▸ **EXCERPT PROVIDED**:
***

Yes, it sort of does say the the black shoes, or even the the black the shoes. This feature of Swedish is called double definiteness. If you want to, you can even call it triple, since the adjective also shows that the noun is definite. Natural languages often have this kind of redundancy, it's practical in that it makes it easier to understand a sentence even if you don't hear all of it clearly, for instance. Or you can think of it as a kind of harmony, when all the words in an expression also show the same grammatical feature.


https://www.duolingo.com/profile/Dirack

The illustration of a shared grammatical characteristic in a group of words as having a common harmony is just brilliant. And it made my inner music nerd tingle. Thank you sincerely :)


https://www.duolingo.com/profile/aline-de-boer

Is de the plural of det?


https://www.duolingo.com/profile/Arnauti

Yes, de is the plural definite article, both for ett and en words.

***

▸ **ROWS**:
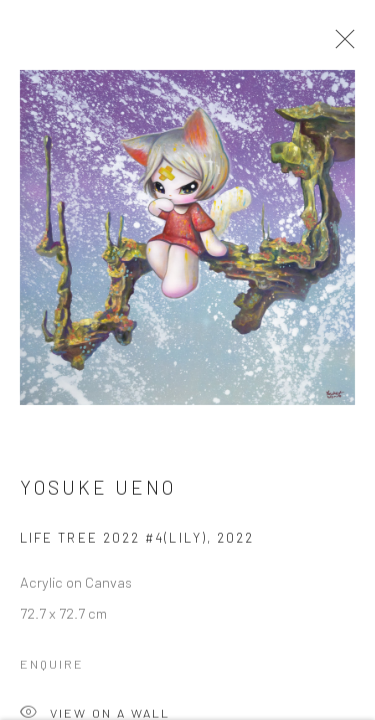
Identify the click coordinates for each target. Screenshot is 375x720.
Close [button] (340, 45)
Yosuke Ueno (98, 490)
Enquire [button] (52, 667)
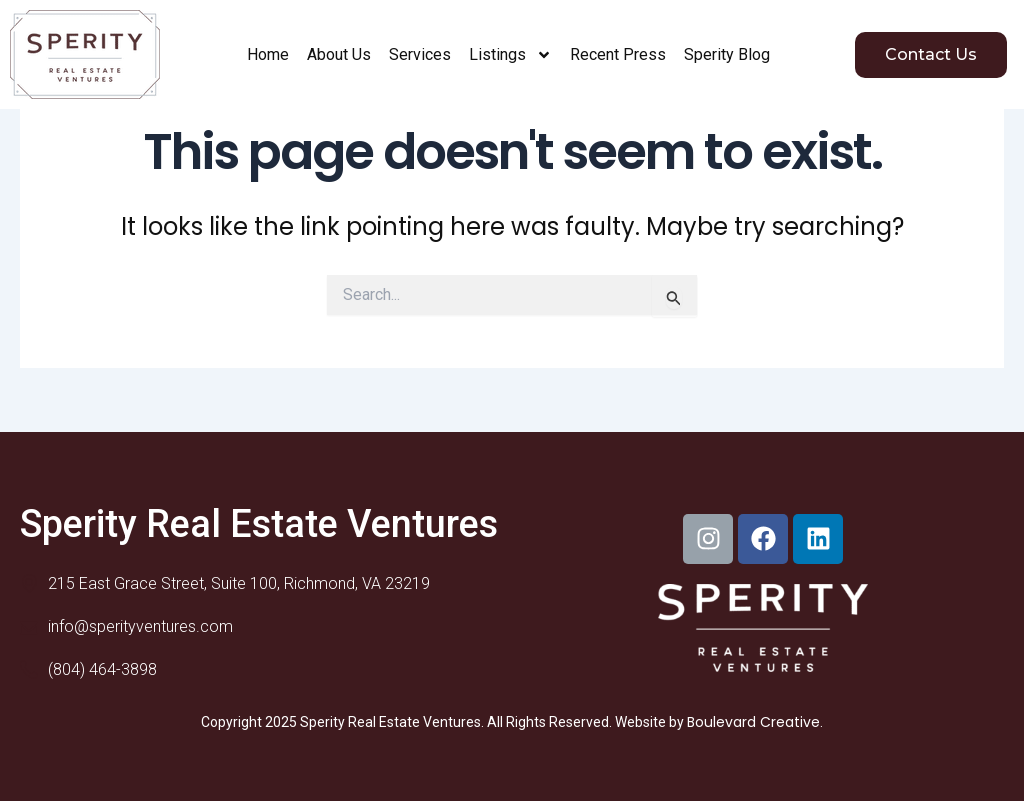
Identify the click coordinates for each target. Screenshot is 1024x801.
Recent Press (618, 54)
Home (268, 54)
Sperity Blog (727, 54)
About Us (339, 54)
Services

***

▸ **WRITTEN INSTRUCTION 1**: In the discussion of Swedish double definiteness, why does the writer say this kind of redundancy is practical?
▸ **WRITTEN INSTRUCTION 2**: Pick up the discussion of Swedish definite articles and keep it going from the point where it stops.

▸ **TASK ANSWER 1**: It makes a sentence easier to understand even if you don't hear all of it clearly.

▸ **TASK ANSWER 2**:
https://www.duolingo.com/profile/M.2587

"De svarta skorna är mina" The black shoes are mine.

The sentence I had to translate before thos one was: "Den svarta spindeln"

When do you use "Den vrs De"?

I already know "Det" is for ett words and "Den" is for en words but I haven't found any clear explanation about "De".

Can someone explain it, please? Tack så mycket


https://www.duolingo.com/profile/devalanteriel

de is the plural form.


https://www.duolingo.com/profile/M.2587

So, "De" is plural and "Den" and "Det" are singular? Is that it? Sorry. I just want to be sure I got what you are saying.


https://www.duolingo.com/profile/devalanteriel

That is correct. :)


https://www.duolingo.com/profile/M.2587

Tack så mycket! You've made my day! Thank you for replying. You're so kind and I really appreciate it!


https://www.duolingo.com/profile/madisono_

Why would this not be "the black the shoes are mine" ?


https://www.duolingo.com/profile/biauuko

You can't use "the" twice when describing a single object


https://www.duolingo.com/profile/huntermcjesus

Just for clarity, this sentence is talking about multiple sets of shoes correct? sko = shoe, skor = shoes, skorna = 2 pairs of shoes.


https://www.duolingo.com/profile/Arnauti

It can be one pair or many pairs.


https://www.duolingo.com/profile/JYH6UtXB

Is it "skorNA" (rather than skor) because it is modified by an adjective before itself?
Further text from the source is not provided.